This will be my last post on this blog for at least a year. I am about to start a fellowship program with the Council on Foreign Relations that will place me in the U.S. government for the next 12 months. Because this blog has become such a big part of my idenity, I want to use this last opportunity to explain why I blog and how social media has both amplified and enriched my policy work.
A few years ago, Steve Biddle, arguably the finest defense policy analyst of his generation and a valued mentor, gave me some particularly good advice. When you write a policy paper, he told me, you should always be thinking of the scholarly journal article version of the policy paper you are writing as well as the op-ed version of the article you are writing.
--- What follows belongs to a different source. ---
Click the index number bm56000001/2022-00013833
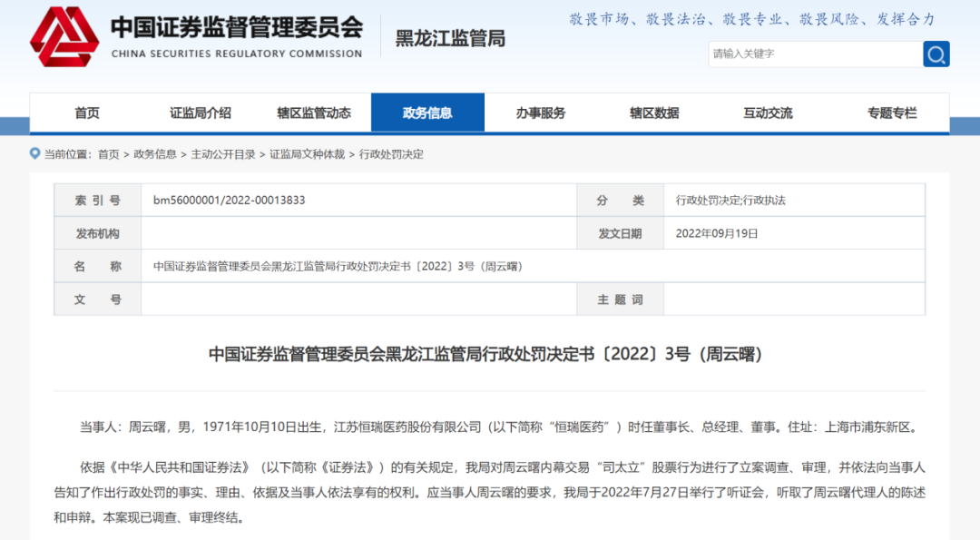Image resolution: width=980 pixels, height=540 pixels. (x=229, y=201)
The idea, of course, is to make sure you reach the widest audience possible and get the most out of the research you have done.
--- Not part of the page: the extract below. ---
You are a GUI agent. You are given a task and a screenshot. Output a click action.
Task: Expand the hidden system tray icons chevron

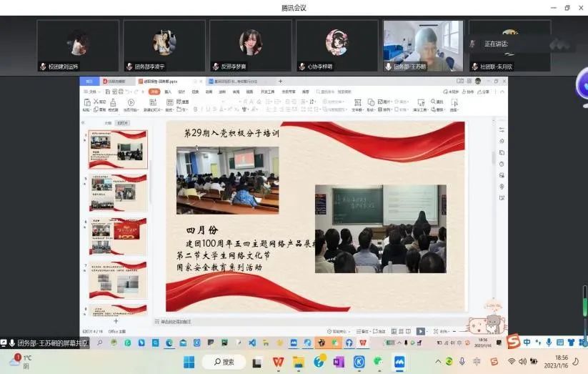(x=439, y=362)
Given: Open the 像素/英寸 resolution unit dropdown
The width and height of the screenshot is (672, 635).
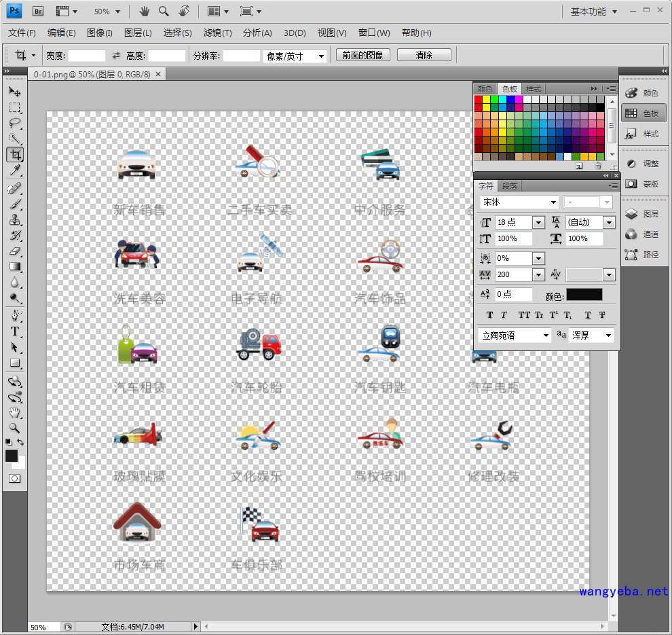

While subscribing to all of Steve’s wise counsel, my approach to research is a bit different, and I have, since arriving at CNAS in 2009, encouraged our junior research staff to broaden the approach Steve first offered me. In addition to thinking about the ways in which one can turn one’s policy paper into an op-ed for the New York Times or article in International Security, one should also think several layers down: how can one blog about one’s research? How can one tweet, in real time, about the research one is doing?
The limitations of the old approach — and of most research produced by think tanks and academia — is the communication is largely one-way. The scholar in the ivory tower thinks deep thoughts, consults with his or her colleagues, locks the door and then emerges months later with a paper or book that he or she delivers to the masses. A “response” to a journal article might be published a year later. This is not an altogether bad thing. And if it’s a choice between tweeting about college football and producing great books like this, by all means do the latter.
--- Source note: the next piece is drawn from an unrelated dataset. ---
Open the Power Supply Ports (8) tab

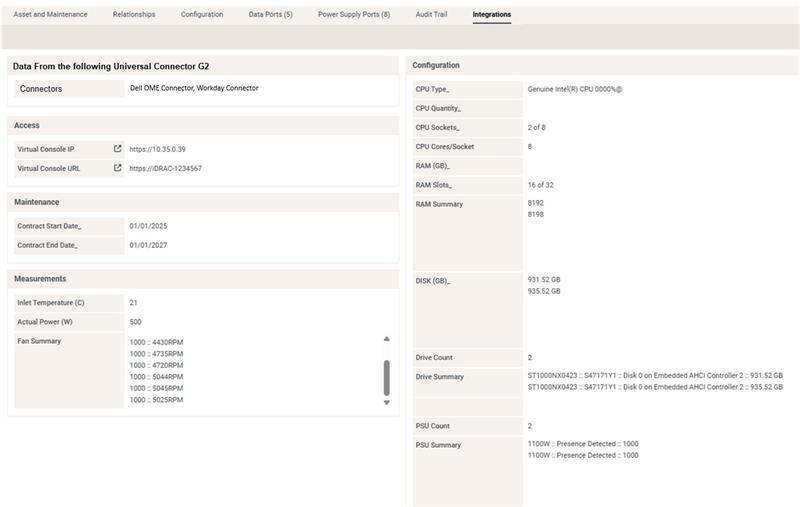(x=354, y=15)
But an approach that incorporates social media into the research process has greater potential than the old approach. Note, quickly, that I am talking about the research process and not the marketing process. Lots of scholars, myself included, want to harness social media to publicize their latest reports and books. I get books from publishers in the mail on a weekly basis addressed not to “Andrew Exum” but to “Abu Muqawama” in the apparent hope that I will blog about a new book on the Middle East or Afghanistan. But I am writing here about using social media during the research itself.
The first great advantage that social media has over traditional media is that it is a two-way conversation. Although this can be quite scary for some policy scholars, social media requires one to climb down from the ivory tower and expose one’s self to the slings and arrows of the unwashed masses. Once down among hoi polloi, one quickly discovers something: there is a rich and diverse community of amateur and professional scholars out there with interests and educations that complement one’s own. Tweeting or blogging about a book you are reading on Afghanistan? Prepare for a barrage of tweets and comments telling you how good or bad that book is while offering other recommendations — recommendations for books or articles that you, despite your fancy education, might not yet have discovered. Social media, then, exposes the policy researcher to immediate feedback on his or her bibliography and research methods. It can serve as a quick external validator — or tell you where you’re going wrong.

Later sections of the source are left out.